Rewrite the data from the line containing "You are a computer-use" through the end, replacing "screenshot" with "image" and changing nothing else. Leave the pictures out of your answer.

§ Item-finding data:
-*-*-

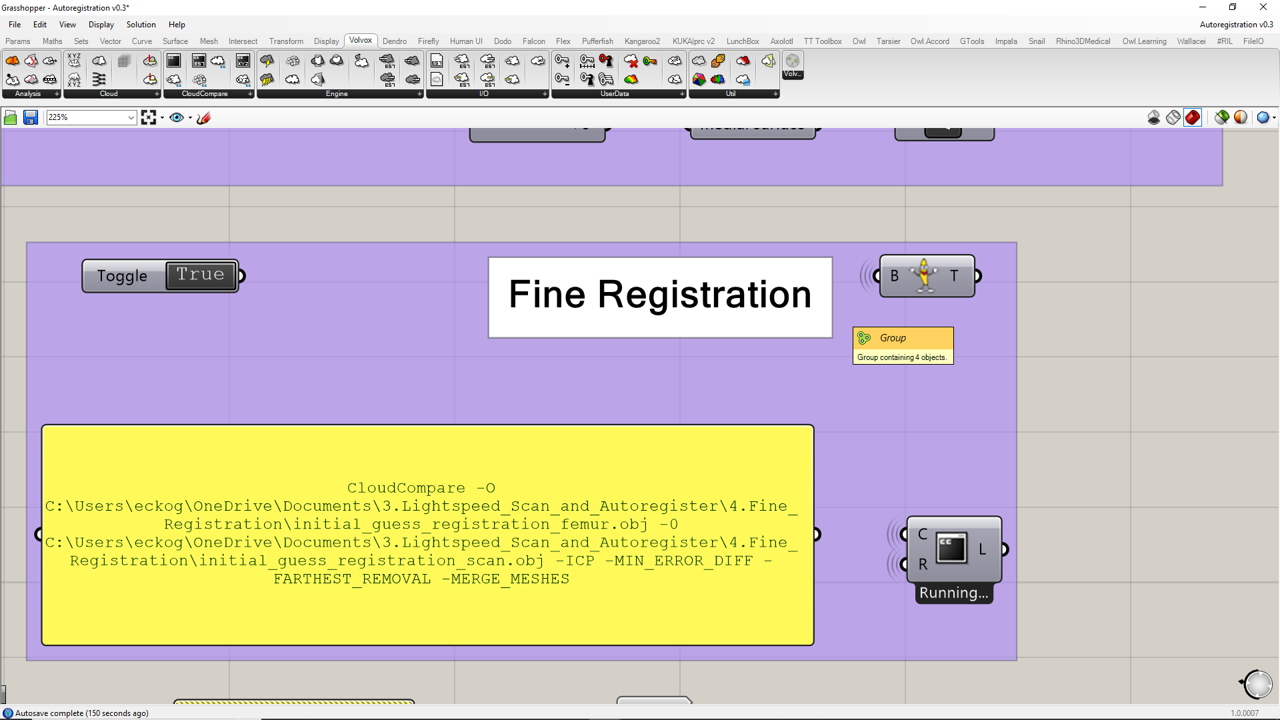
Task: Switch to the Kangaroo2 tab
Action: (x=642, y=41)
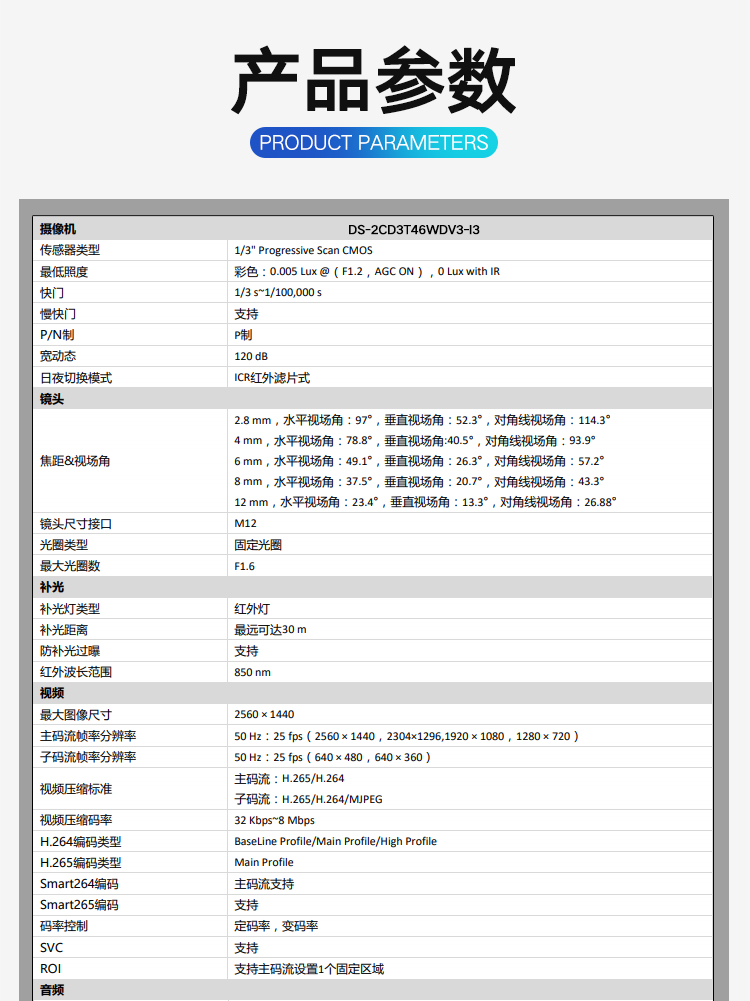Select the ICR红外滤片式 cell
Screen dimensions: 750x1001
point(272,378)

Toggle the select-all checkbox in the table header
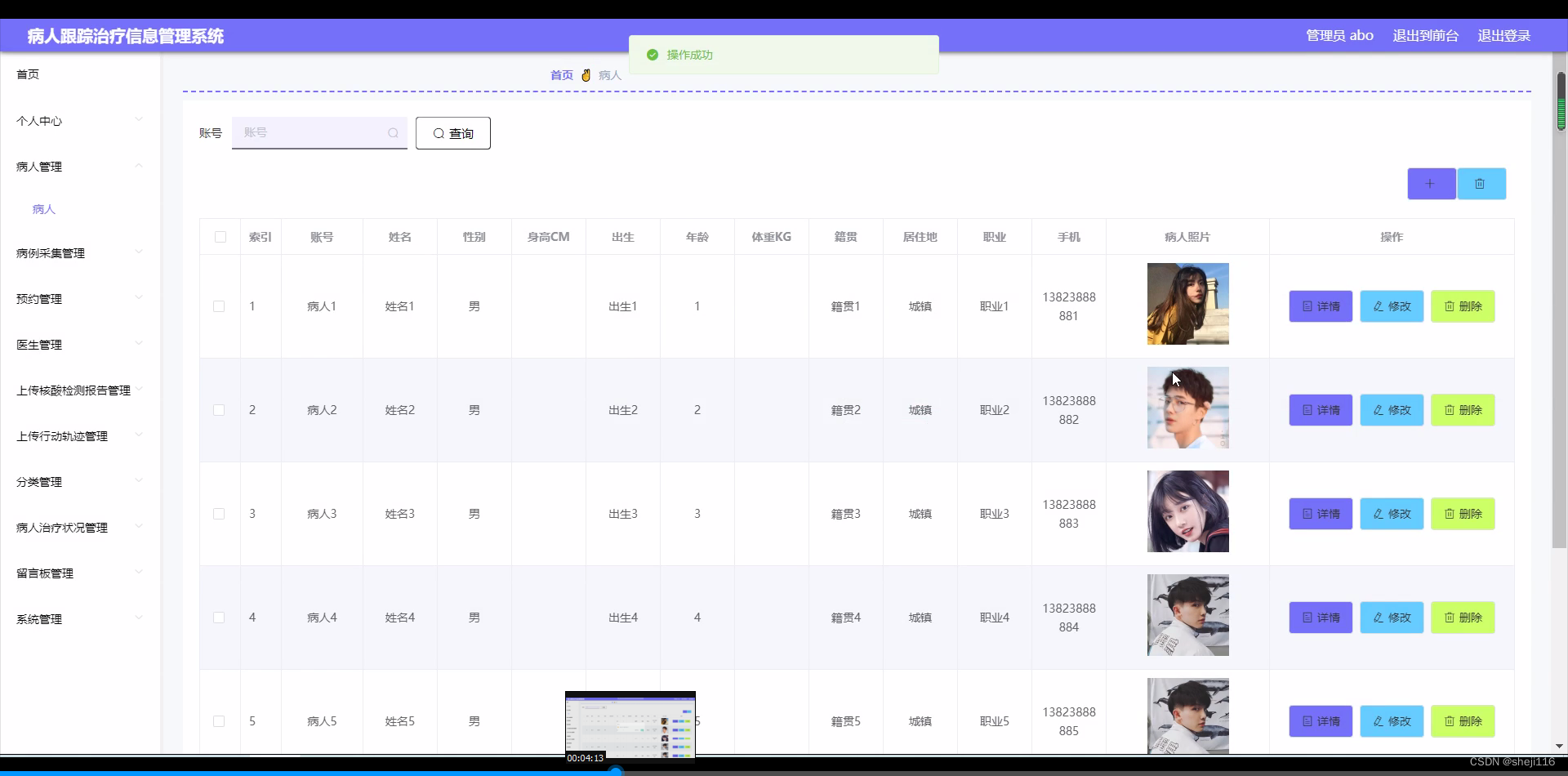tap(220, 237)
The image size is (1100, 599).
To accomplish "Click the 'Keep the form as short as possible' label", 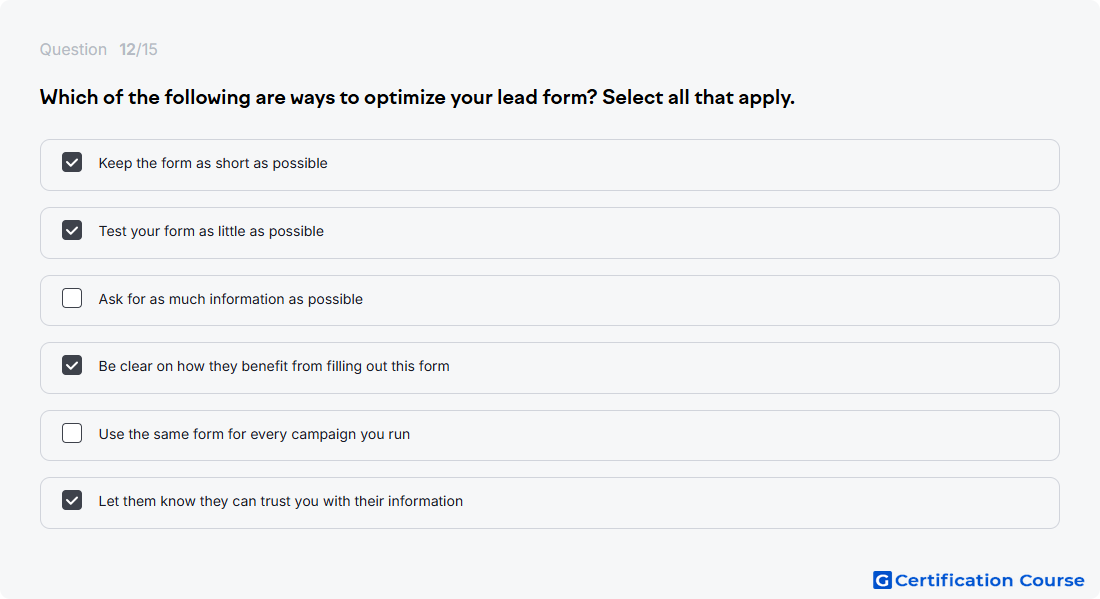I will pyautogui.click(x=213, y=163).
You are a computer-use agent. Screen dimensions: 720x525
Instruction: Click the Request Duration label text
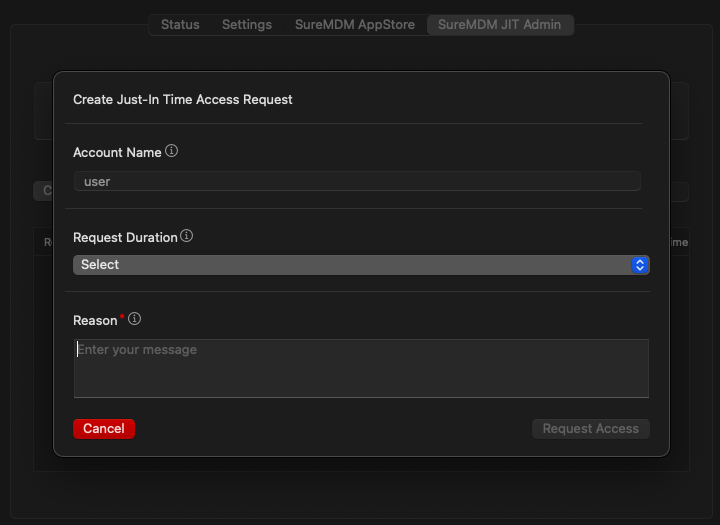125,238
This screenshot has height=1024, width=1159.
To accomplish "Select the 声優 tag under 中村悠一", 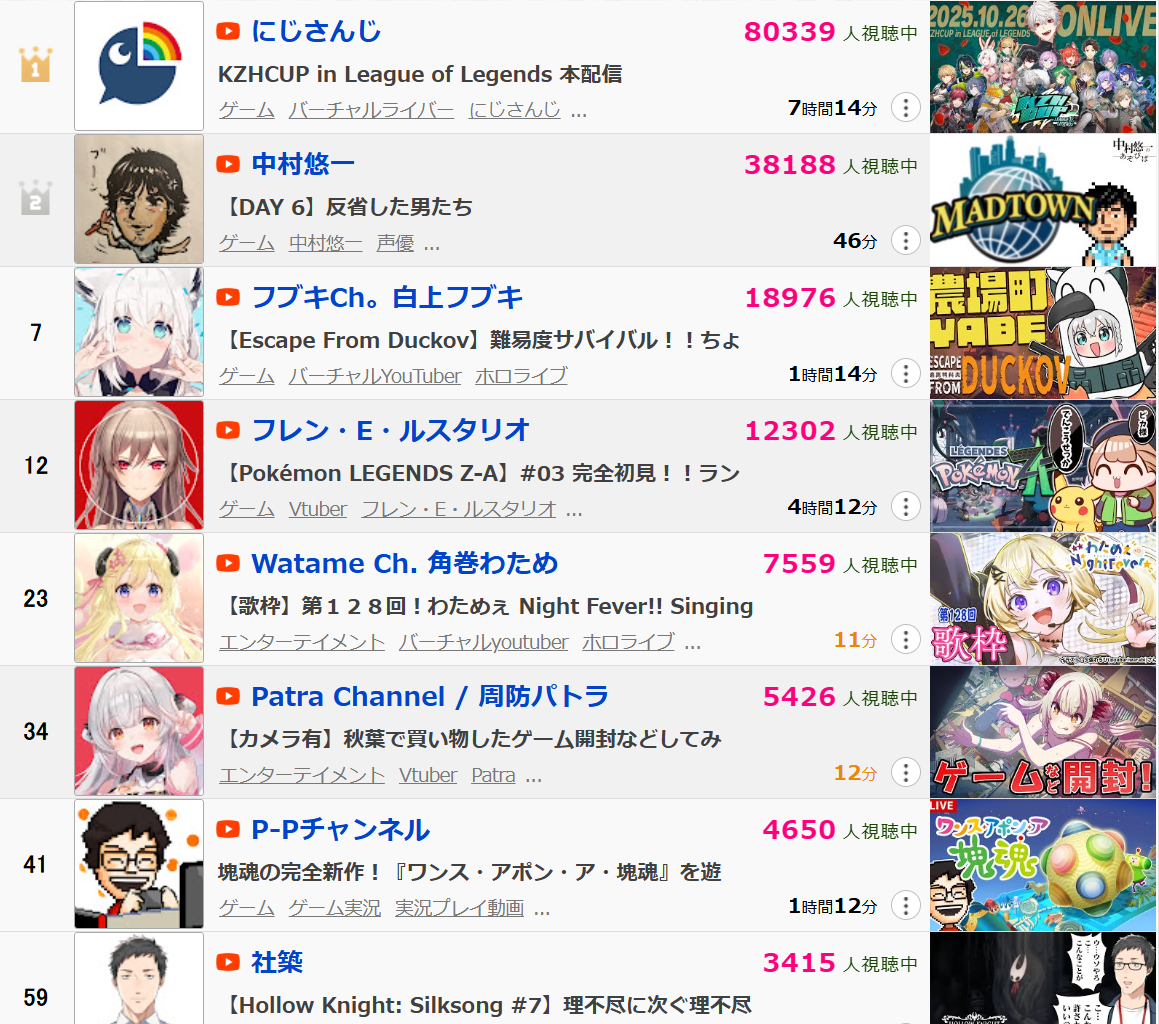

-*-*-

§ Answer to the task:
You are a computer-use agent. Screen dimensions: 720x525
Instruction: Click the Request Duration label text
125,238
This image has height=1024, width=1159.
To accomplish "Select the 声優 tag under 中村悠一", 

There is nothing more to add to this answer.